To recap: On each loop / frame, you flip the screen buffers and get the time of the flip in the vbl variable. In the next loop, you time the next flip according to the last one, i.e. vbl + [some number of seconds]. Thus your line of code is both using the previous value of vbl in the function call, and setting it to a new value which the function returns. vbl is updated on a rolling basis. vbl is the 'vertical blanking' time, a pretty accurate estimate of when your monitor actually refreshed*, so aligning frames to this is a good idea.

The question is how far ahead from the last vbl to do the next flip. As Alex said, ifi is the time between refreshes, or 1/[your monitor refresh rate in Hz]. Lets ignore waitframes for now and assume you want to flip on every monitor refresh, i.e. waitframes = 1.

Then your line of code simplifies to

vbl  = Screen('Flip', window, vbl + ifi/2);

so we are asking to flip half an ifi before the next refresh.
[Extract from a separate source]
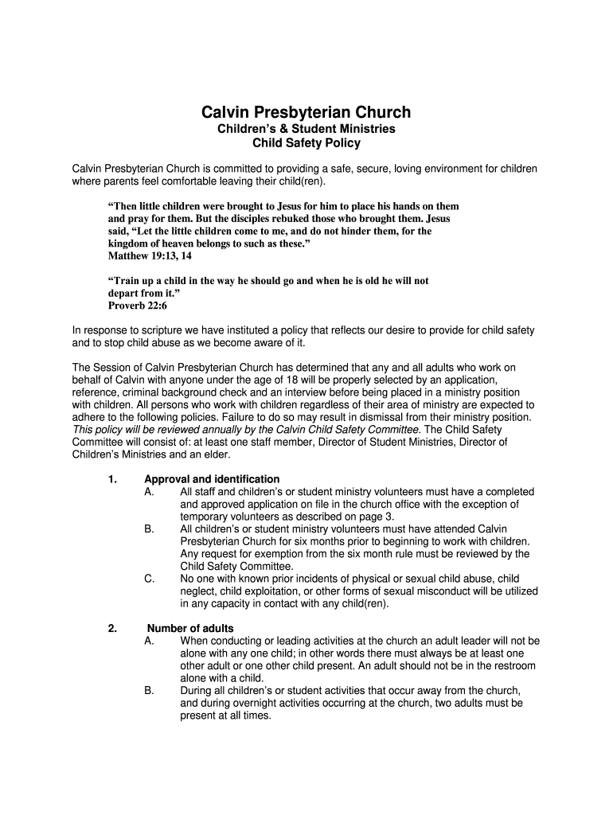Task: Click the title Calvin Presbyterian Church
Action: point(306,112)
Why not just ask to flip on the next refresh, i.e. vbl + ifi? Because that sum is a floating-point calculation and may contain small rounding errors. Screen('Flip') can only swap the screen buffers on the next monitor refresh, so what happens if the error in that sum slightly overshoots? Then you've just asked for a flip time slightly beyond the monitor refresh you actually wanted, and PTB has to wait almost an entire ifi to actually flip**.
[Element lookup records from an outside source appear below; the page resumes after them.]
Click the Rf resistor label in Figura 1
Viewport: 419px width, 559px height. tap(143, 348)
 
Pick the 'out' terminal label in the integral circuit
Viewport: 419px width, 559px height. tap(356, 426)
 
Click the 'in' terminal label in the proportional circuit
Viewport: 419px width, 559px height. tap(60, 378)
So we ask for a flip time some amount (less than ifi) before the desired monitor refresh - ifi/2 is reasonable. We're really saying "do the next flip ASAP after vbl+ifi/2", knowing both that Screen('Flip') can't actually do it prior to the refresh, and safe in the knowledge that we have ifi/2 leeway to absorb minor inaccuracies in the timing calculation.

The arithmetic of waitframes is left as an exercise for the reader.
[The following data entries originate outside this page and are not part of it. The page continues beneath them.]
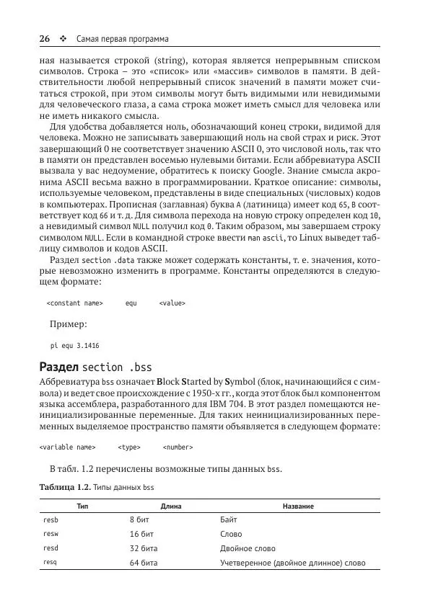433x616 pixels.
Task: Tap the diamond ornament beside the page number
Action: [63, 38]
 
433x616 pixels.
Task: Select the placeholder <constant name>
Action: [74, 303]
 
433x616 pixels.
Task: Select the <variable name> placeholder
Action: [67, 447]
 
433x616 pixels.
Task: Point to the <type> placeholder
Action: [129, 447]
*assuming PTB is set up correctly to play nice with your hardware - pay attention to those warning messages!

**Even worse, this might not show up in PTB's errors e.g. the dropped frame count, because PTB has achieved what you asked it: flipped the buffers on the next monitor refresh from your specified time. In that case the only way you'd know your experiment was lagging and presenting mis-timed stimuli would be if you happened to spot it during runtime!